### DESCRIPTION OF THE TASK
Output, word for word, the lines of this listing that fall between the line with "Viewport: 981px width, 439px height." and the line with "The width and height of the screenshot is (1379, 678).", counting both of those lines, and no others.

-=-=-=-=-

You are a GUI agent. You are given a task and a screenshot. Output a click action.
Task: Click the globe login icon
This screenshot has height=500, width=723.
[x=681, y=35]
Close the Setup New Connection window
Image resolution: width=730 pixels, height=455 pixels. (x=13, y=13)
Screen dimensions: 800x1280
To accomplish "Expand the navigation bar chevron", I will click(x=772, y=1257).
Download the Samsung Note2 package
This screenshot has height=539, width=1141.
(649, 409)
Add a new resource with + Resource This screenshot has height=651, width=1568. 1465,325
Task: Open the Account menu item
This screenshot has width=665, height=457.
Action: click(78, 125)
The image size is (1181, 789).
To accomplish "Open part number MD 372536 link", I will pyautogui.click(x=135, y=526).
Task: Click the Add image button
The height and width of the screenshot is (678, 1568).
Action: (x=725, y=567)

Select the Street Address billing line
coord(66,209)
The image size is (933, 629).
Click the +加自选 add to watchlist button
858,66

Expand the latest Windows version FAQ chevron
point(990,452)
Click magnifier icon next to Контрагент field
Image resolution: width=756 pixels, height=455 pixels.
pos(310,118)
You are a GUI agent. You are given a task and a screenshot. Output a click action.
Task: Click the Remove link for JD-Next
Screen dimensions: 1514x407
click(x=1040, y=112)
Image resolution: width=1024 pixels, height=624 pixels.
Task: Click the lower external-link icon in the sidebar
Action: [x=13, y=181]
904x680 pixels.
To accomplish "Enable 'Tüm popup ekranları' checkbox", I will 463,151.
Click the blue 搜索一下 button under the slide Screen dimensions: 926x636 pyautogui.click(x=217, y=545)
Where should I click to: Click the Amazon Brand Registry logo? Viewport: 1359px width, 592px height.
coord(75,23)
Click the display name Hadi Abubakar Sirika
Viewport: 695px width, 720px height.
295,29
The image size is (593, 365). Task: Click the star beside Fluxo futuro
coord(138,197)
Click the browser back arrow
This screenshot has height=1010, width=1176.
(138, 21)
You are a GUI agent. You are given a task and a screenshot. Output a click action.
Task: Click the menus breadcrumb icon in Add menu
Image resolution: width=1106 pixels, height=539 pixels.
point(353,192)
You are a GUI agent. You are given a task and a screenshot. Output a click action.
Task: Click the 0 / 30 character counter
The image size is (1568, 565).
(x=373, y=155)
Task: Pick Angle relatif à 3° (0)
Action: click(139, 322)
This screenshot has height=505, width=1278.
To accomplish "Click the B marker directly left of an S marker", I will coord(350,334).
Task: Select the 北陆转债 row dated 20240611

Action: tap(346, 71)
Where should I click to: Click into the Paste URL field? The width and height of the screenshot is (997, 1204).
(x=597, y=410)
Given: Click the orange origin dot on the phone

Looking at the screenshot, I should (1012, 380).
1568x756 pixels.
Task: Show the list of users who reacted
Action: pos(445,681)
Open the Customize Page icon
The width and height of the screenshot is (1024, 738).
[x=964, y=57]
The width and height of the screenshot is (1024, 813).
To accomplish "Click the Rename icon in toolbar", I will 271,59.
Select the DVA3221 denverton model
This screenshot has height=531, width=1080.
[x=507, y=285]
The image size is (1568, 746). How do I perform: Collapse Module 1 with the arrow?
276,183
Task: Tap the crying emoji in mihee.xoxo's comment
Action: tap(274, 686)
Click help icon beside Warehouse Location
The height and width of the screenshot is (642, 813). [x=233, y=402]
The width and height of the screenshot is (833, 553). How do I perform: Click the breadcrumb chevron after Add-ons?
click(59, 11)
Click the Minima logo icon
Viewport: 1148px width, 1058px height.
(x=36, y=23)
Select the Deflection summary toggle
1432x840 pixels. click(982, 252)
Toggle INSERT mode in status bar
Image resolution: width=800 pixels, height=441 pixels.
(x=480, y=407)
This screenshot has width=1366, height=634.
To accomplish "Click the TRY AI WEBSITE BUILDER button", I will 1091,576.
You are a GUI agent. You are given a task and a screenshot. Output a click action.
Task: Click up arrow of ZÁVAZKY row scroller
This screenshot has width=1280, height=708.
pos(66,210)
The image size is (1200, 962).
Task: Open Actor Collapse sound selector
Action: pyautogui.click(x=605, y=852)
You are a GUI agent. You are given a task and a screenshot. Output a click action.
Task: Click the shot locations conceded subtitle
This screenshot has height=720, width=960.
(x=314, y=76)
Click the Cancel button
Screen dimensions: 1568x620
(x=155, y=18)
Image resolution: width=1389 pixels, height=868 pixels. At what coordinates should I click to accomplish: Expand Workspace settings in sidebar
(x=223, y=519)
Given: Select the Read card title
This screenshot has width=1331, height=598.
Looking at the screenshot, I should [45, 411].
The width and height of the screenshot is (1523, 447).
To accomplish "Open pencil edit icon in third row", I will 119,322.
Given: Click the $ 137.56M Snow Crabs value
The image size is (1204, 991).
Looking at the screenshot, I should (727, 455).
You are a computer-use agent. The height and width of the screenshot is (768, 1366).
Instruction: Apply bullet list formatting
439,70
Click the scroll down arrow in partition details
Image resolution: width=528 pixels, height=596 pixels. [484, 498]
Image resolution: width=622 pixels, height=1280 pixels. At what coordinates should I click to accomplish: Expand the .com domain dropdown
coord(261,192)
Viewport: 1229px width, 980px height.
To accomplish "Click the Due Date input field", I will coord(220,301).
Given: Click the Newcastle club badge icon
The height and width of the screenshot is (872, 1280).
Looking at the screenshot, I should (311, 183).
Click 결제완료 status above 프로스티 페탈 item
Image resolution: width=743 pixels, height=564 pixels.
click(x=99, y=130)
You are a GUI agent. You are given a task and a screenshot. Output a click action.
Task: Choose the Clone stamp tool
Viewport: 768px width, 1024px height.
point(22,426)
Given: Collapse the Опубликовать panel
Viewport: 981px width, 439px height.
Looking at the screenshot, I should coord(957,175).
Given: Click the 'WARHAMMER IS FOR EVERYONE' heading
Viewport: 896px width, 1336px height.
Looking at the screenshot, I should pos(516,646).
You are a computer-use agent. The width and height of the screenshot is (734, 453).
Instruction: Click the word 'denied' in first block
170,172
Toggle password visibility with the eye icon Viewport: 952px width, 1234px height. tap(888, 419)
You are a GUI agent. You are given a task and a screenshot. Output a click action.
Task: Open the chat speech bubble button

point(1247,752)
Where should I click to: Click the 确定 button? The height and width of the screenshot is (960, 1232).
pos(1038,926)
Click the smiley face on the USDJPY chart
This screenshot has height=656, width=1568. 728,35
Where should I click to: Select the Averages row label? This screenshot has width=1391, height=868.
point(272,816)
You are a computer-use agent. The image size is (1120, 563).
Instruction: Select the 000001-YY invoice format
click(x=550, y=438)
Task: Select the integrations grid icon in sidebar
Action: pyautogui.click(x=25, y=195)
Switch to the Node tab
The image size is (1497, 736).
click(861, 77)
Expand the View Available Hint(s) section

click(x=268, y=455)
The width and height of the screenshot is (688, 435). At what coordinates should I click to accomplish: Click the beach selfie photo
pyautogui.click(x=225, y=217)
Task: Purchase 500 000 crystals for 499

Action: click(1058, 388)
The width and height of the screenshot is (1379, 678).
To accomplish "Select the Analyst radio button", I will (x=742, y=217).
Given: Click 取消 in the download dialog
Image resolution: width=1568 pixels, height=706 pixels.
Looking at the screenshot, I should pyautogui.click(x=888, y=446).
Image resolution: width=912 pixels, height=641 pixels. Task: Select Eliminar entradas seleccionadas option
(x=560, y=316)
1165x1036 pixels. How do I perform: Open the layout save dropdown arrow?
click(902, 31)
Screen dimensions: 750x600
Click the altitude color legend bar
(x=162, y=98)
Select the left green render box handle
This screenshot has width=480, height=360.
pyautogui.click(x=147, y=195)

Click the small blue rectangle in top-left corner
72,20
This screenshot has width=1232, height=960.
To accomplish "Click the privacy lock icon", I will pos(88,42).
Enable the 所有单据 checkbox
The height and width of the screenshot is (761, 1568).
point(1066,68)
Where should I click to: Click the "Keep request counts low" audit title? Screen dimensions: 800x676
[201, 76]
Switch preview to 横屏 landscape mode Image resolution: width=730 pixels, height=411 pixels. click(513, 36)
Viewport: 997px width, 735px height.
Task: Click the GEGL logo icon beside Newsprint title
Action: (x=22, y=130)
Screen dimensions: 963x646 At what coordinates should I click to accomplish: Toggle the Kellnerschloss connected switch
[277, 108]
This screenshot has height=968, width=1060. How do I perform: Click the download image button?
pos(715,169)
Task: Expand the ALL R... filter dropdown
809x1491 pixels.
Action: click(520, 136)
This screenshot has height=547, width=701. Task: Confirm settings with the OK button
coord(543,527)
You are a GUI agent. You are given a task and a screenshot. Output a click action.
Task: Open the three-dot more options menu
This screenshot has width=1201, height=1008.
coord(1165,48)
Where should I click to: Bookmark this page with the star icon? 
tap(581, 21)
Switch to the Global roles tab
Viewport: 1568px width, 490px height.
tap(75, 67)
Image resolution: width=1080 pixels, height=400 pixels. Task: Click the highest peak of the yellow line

-=-=-=-=-

### TASK RESPONSE
Viewport: 981px width, 439px height.
Looking at the screenshot, I should coord(957,175).
Given: Click the 'WARHAMMER IS FOR EVERYONE' heading
Viewport: 896px width, 1336px height.
Looking at the screenshot, I should pos(516,646).
You are a computer-use agent. The width and height of the screenshot is (734, 453).
Instruction: Click the word 'denied' in first block
170,172
Toggle password visibility with the eye icon Viewport: 952px width, 1234px height. tap(888, 419)
You are a GUI agent. You are given a task and a screenshot. Output a click action.
Task: Open the chat speech bubble button

point(1247,752)
Where should I click to: Click the 确定 button? The height and width of the screenshot is (960, 1232).
pos(1038,926)
Click the smiley face on the USDJPY chart
This screenshot has height=656, width=1568. 728,35
Where should I click to: Select the Averages row label? This screenshot has width=1391, height=868.
point(272,816)
You are a computer-use agent. The image size is (1120, 563).
Instruction: Select the 000001-YY invoice format
click(x=550, y=438)
Task: Select the integrations grid icon in sidebar
Action: pyautogui.click(x=25, y=195)
Switch to the Node tab
The image size is (1497, 736).
click(861, 77)
Expand the View Available Hint(s) section

click(x=268, y=455)
The width and height of the screenshot is (688, 435). At what coordinates should I click to accomplish: Click the beach selfie photo
pyautogui.click(x=225, y=217)
Task: Purchase 500 000 crystals for 499

Action: click(1058, 388)
The width and height of the screenshot is (1379, 678).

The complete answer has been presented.